El viejo la mira, incrédulo. «¿Cómo puede hablar así? ¿Se habrá contagiado de tanto vivir en Milán?». Contesta dolorido:

—¿Tú me dices eso?… ¿Consentir qué? ¿Que tenga padres de noche ya que no los tiene de día? ¿Que se vea junto a ellos si tiene miedo de madrugada?… ¿Abandonabas a tu hija, Hortensia? ¡No te creo!

La mujer sonríe, aquietadora; su mano se posa en la del hombre.

—Abandonar… —murmura Hortensia—. Eso no es abandono.

«¡Qué buena es! —reconoce el viejo mientras la escucha—. Piensa como yo, pero no quiere echar leña al fuego… ¡Ni falta hace, ya arde bastante!».

—Lo que sea, ¿lo hiciste con tu hija? ¡Respóndeme!… ¡Luego se quejarán de que los hijos se vayan de casa en cuanto puedan!

La mujer contesta lentamente:

—¡Ay, Bruno! Los hijos acaban dejándote, hagas por ellos lo que hagas. Al final, una se queda sola.

Hay tanta melancolía en esa voz que el hombre olvida su ira.

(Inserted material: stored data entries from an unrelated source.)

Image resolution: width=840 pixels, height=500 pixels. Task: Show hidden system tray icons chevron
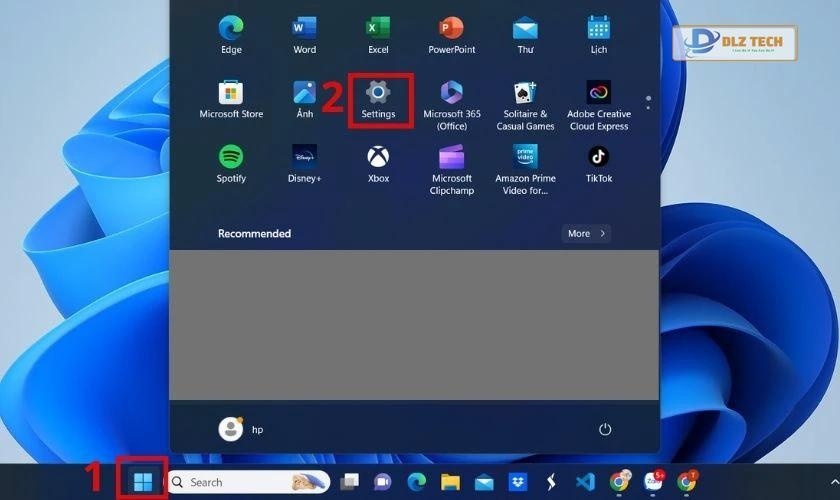(x=832, y=482)
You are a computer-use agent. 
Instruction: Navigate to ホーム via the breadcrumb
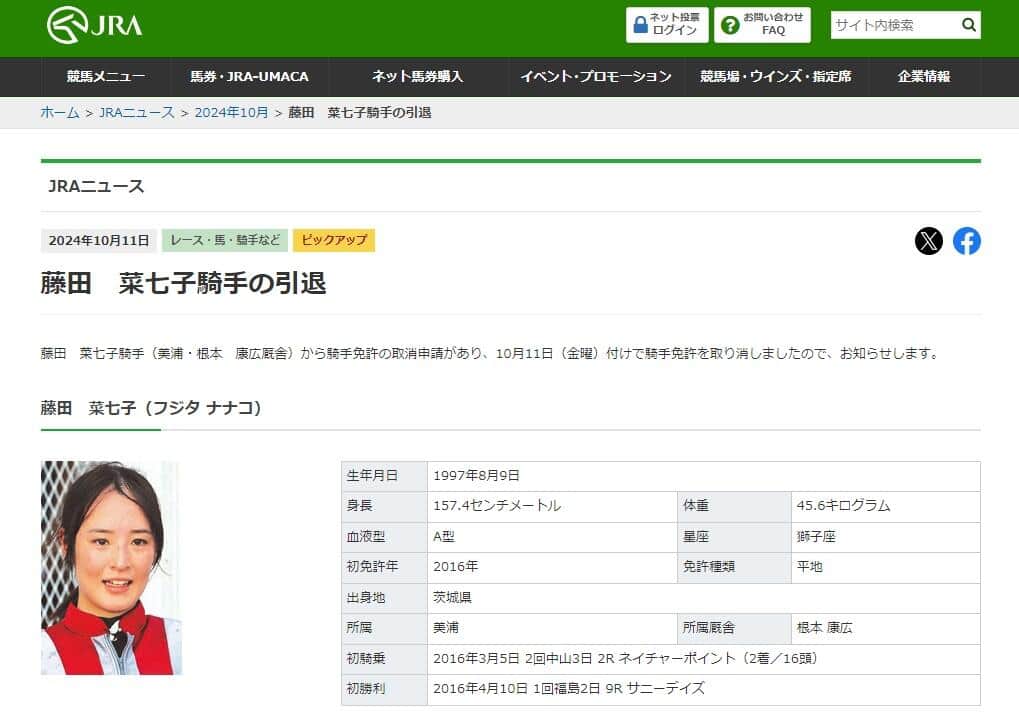click(59, 113)

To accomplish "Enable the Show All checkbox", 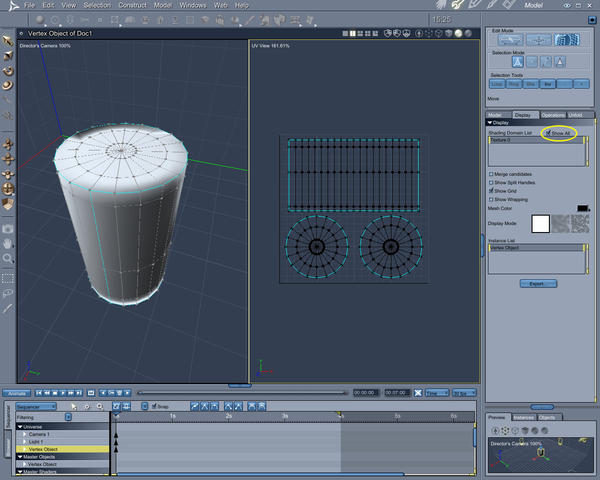I will pyautogui.click(x=548, y=132).
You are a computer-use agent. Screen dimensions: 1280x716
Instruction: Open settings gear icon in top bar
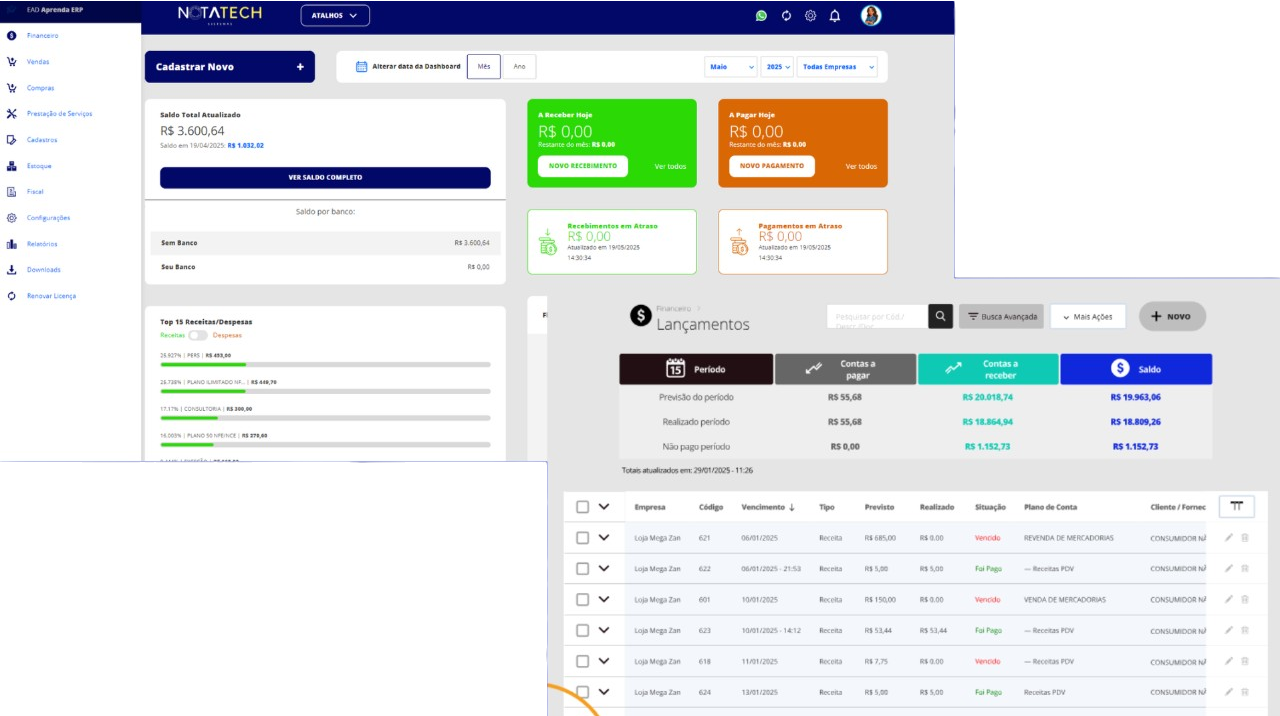(810, 15)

Recuerda además su propia situación y responde con ternura:

—El caso es que tú no lo hiciste.

—No, no lo hice. Pero mi hija sí, y mi nieta ya duerme solita… Estas madres de hoy piensan así; creen que es mejor.

—¿Mejor que sentir el cariño?… Lo dirá el maldito médico, el culpable de todo… ¿Qué son los niños para él? Si enferman muchos, tanto mejor. ¿Es que no?

Hortensia hace un gesto de impotencia:

—Tendrás razón, Bruno, pero no puedes cambiar el mundo… ¡No vas a matar al médico!

—Eso ya lo pensé.

No alza la voz, pero suena tan verdadera y violenta que Hortensia se estremece como viendo ya un cadáver. Ríe nerviosa.

—¿No me crees? —pregunta el hombre, agresivo.

—No te ofendas; eres muy capaz. Pero no arreglarías nada.

—Lo sé. Llamarían a otro igual y el niño, además, ya no me tendría a su lado. Eso le salva, al maricón del bigotito.

—Y tampoco puedes pelearte con tus hijos, porque no podrías seguir con ellos… Compréndelo: no puedes hacer nada.

—¡Je! Eso está por ver.

La seca risita obliga a Hortensia a mirarle más atentamente. Descubre una cara faunesca, burlona y segura. Los ojillos chispean astutos entre los párpados semicerrados y el modelado de las arrugas se ha convertido en piedra viva.

—Se puede, se puede —repite esa voz tajante—. Siempre se puede, cuando se quiere.

El puño se cierra despacio bajo la mano de Hortensia posada en él y delata toda la voluntad que lo endurece.

—Ten cuidado… Ellos son los padres. Mandan en su hijo.

—También mandaban los tedescos. Eran los amos, ¿recuerdas? Tenían los aviones y los tanques. ¿Y qué? Pudimos. Teníamos el coraje, la montaña y la noche. En la montaña desaparecíamos, en la noche nos echábamos sobre ellos como lobos… y a fuerza de coraje los destrozábamos.

La voz inapelable añade:

—Ésa es la verdad. El día es de los que mandan, sí. Pero la noche es nuestra.